Extract:
----

LEWISTON – In comparing income growth over the past three decades, no group made out better than the rich, said Thursday’s speaker at the Great Falls Forum.
In 2005, income for the bottom fifth of U.S. earners had risen 6 percent over the previous 26 years. The middle fifth saw an increase of 21 percent; and the top fifth, an 80 percent increase.
But the top 1 percent – America’s highest earners – got an increase that was beyond compare: 228 percent.
That income-growth pattern was different in the years immediately following WWII, when the middle class grew strong, said Christopher St. John, executive director of the Maine Center for Economic Policy.
“We had two dramatically different periods in American policy,” he said.
From 1946 to 1979, federal laws made many households financially secure and provided more income equality.
But in the 1980s, there was a shift. Beginning with the Reagan administration, the political environment was skeptical, even hostile, toward policies that provided a safety net for the poor and shored up the middle class, St. John said.
For example, in the 1970s, the Farmers Home Administration financed half of new home construction in Maine. With the Reagan cutbacks, that financing almost disappeared, St. John said.
The current recession has been hard on all income groups, he said.
“But people who have been suffering with incomes not keeping pace for basic necessities are going to have a worse time.”
If they find themselves suddenly unemployed, home foreclosures in Maine will climb, he said.
In recent months there has been a change in thinking: that government should have a role in stabilizing the economy and in passing policies that help the middle class.
In its “Getting to the Middle” report (www.mecep.org), the Maine Center for Economic Policy offers 17 recommendations.
One is passage of the Employee Free Choice Act, which would make it as easy to organize a union as to decertify one, St. John said.
Another is increasing the minimum wage at the state and national levels.

----

What is required: List every income group in the article that comes with a percentage increase in income, along with that figure.

Records:
----

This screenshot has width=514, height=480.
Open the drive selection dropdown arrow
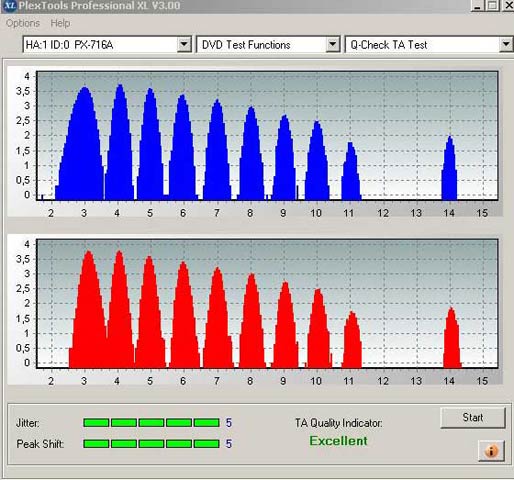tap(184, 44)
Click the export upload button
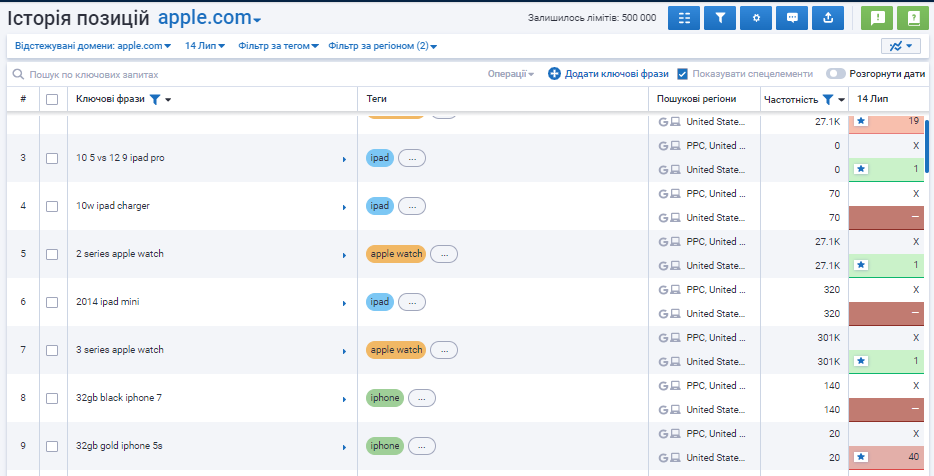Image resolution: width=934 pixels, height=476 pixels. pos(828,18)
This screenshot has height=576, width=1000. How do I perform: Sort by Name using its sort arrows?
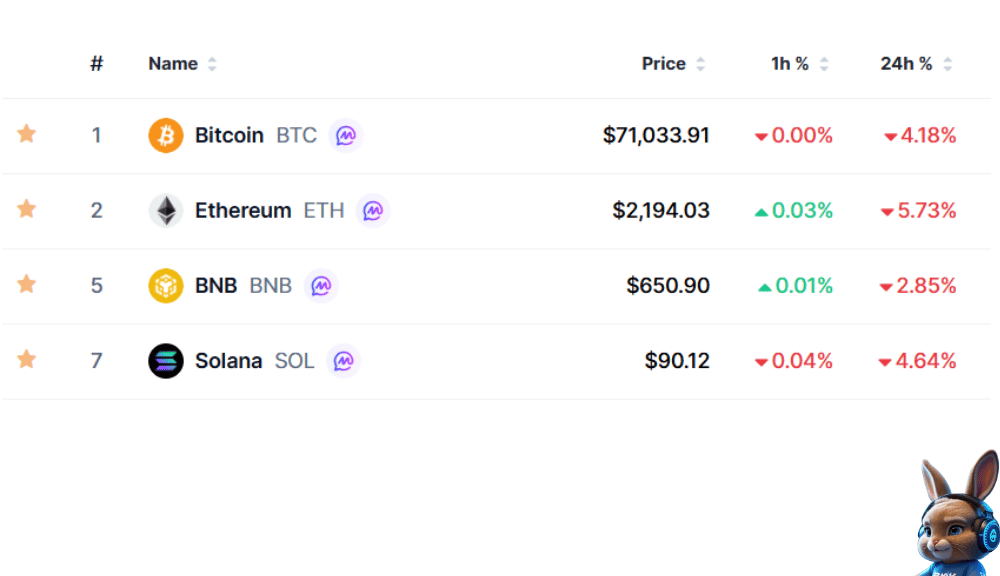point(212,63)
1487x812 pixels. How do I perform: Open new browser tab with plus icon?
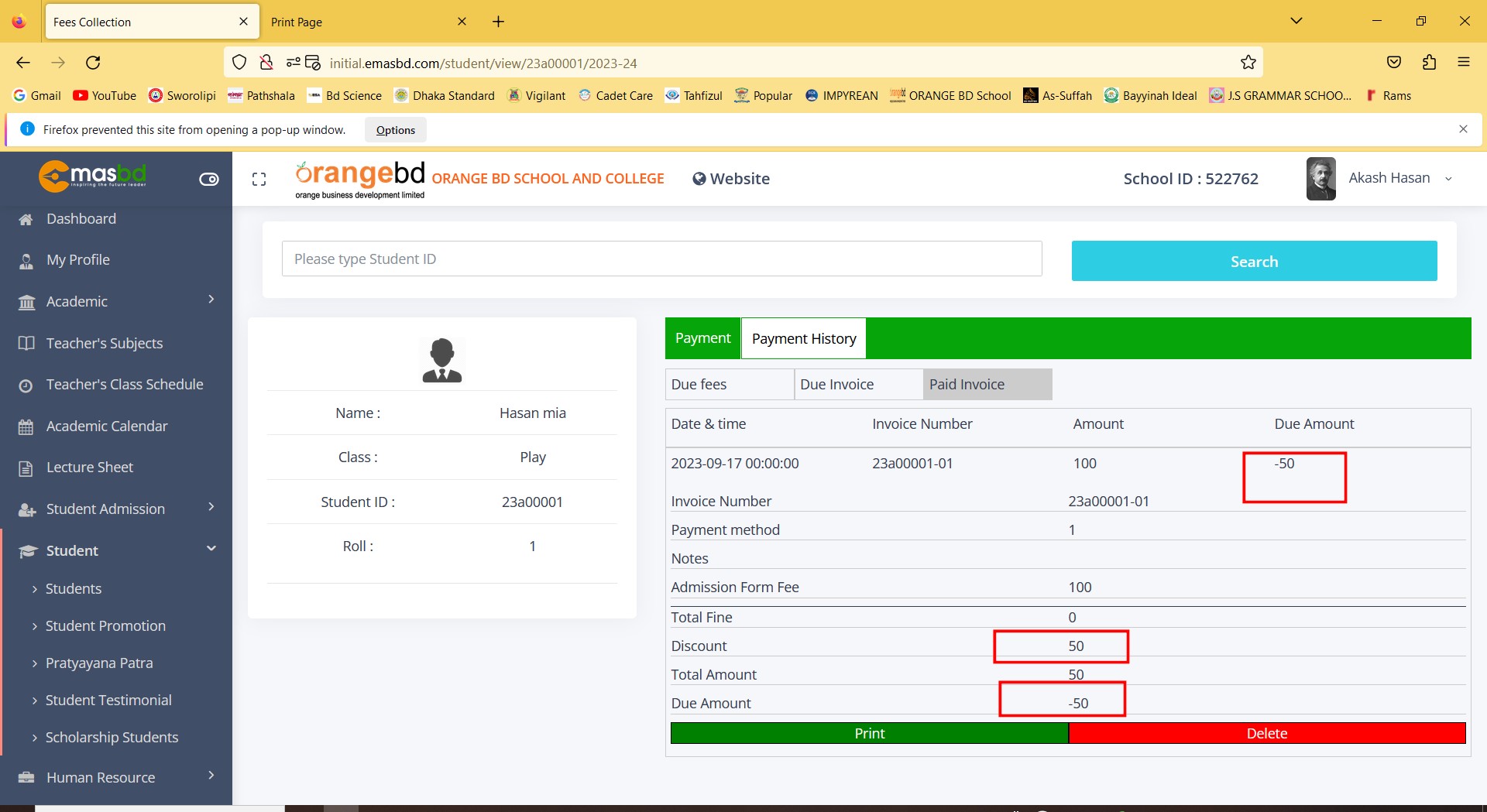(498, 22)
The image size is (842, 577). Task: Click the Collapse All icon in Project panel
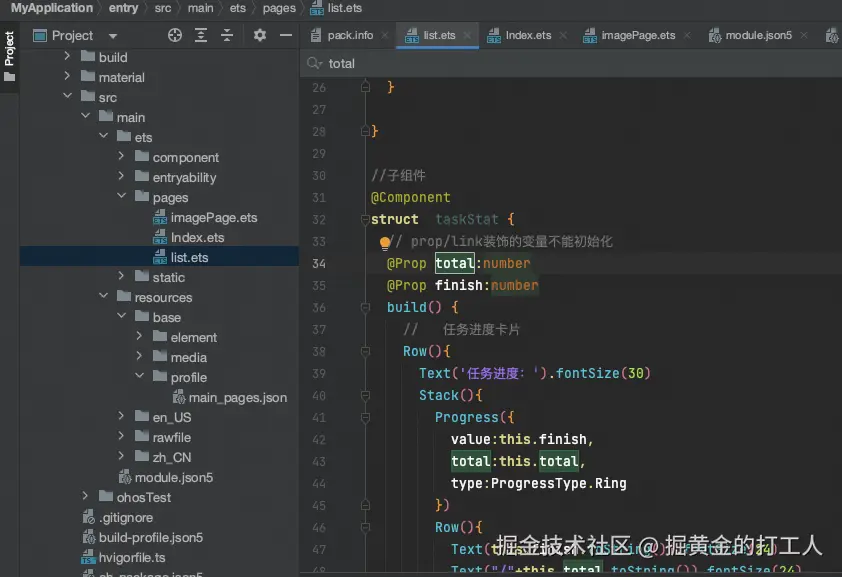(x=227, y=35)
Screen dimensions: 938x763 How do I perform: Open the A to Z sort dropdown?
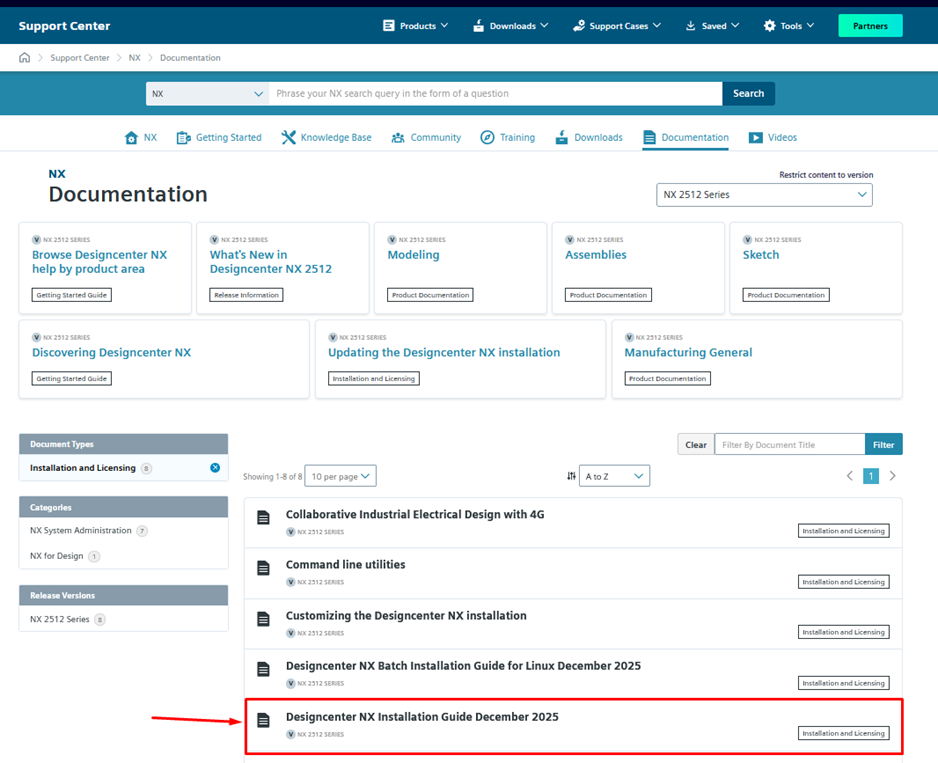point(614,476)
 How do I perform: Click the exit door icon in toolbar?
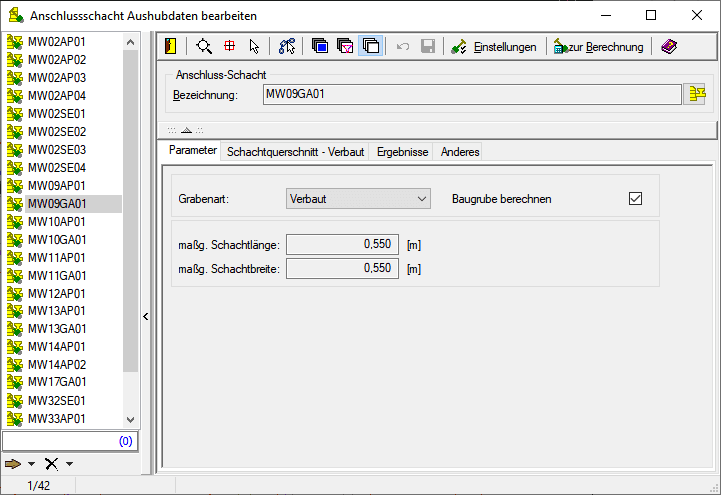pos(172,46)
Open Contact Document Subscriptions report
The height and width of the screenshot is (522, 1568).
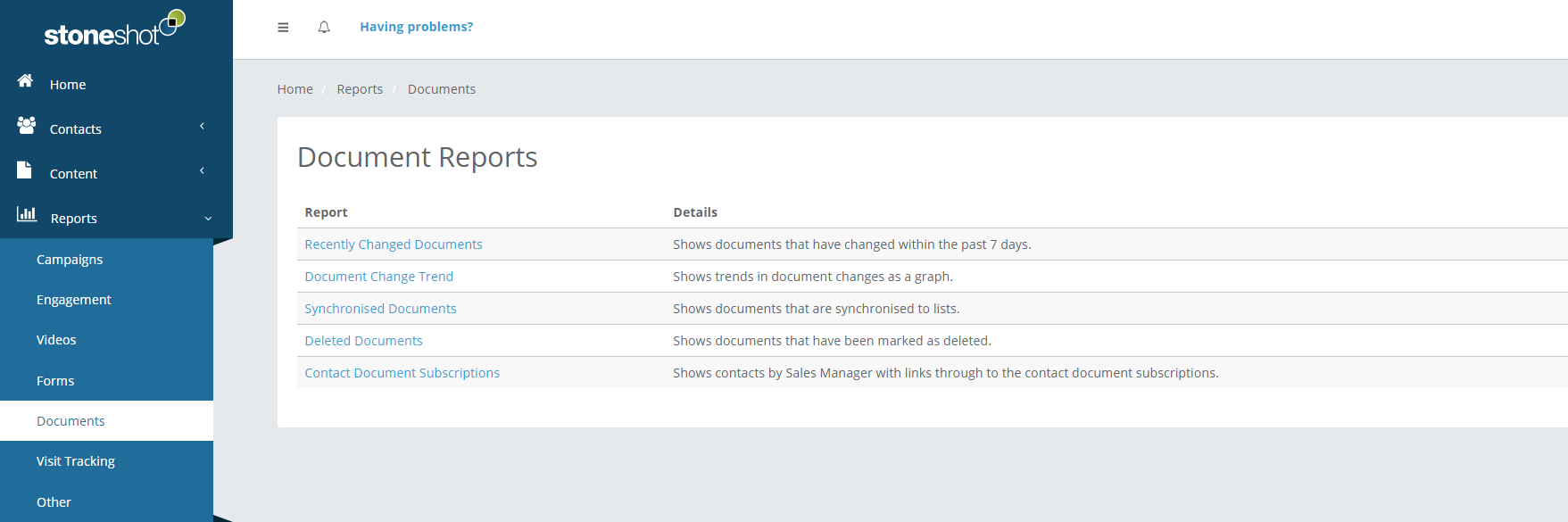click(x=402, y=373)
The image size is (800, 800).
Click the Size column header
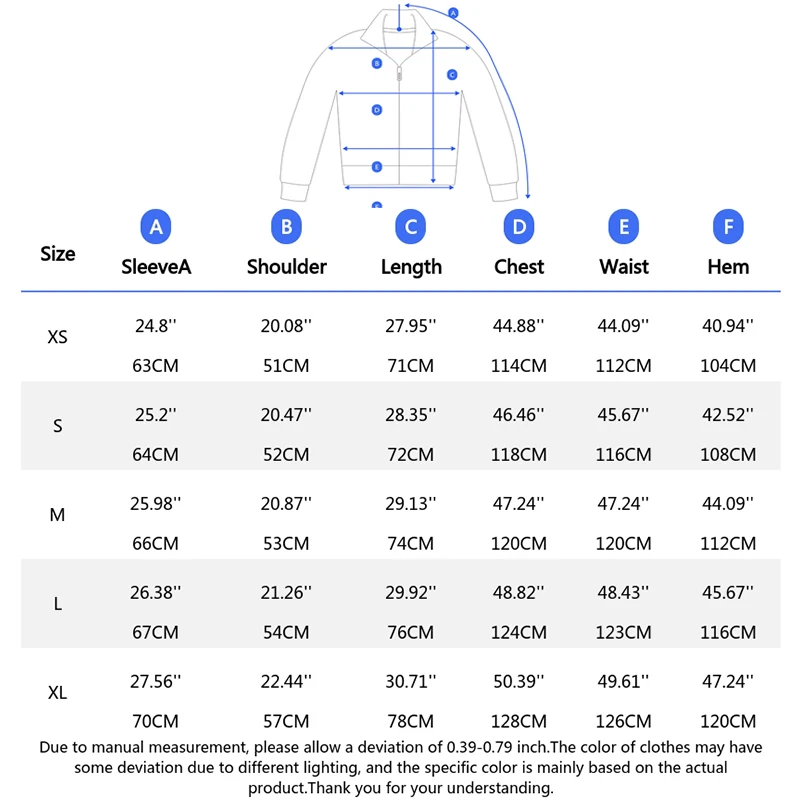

----

Answer box:
Bottom fifth of U.S. earners: 6 percent
Middle fifth: 21 percent
Top fifth: 80 percent
Top 1 percent: 228 percent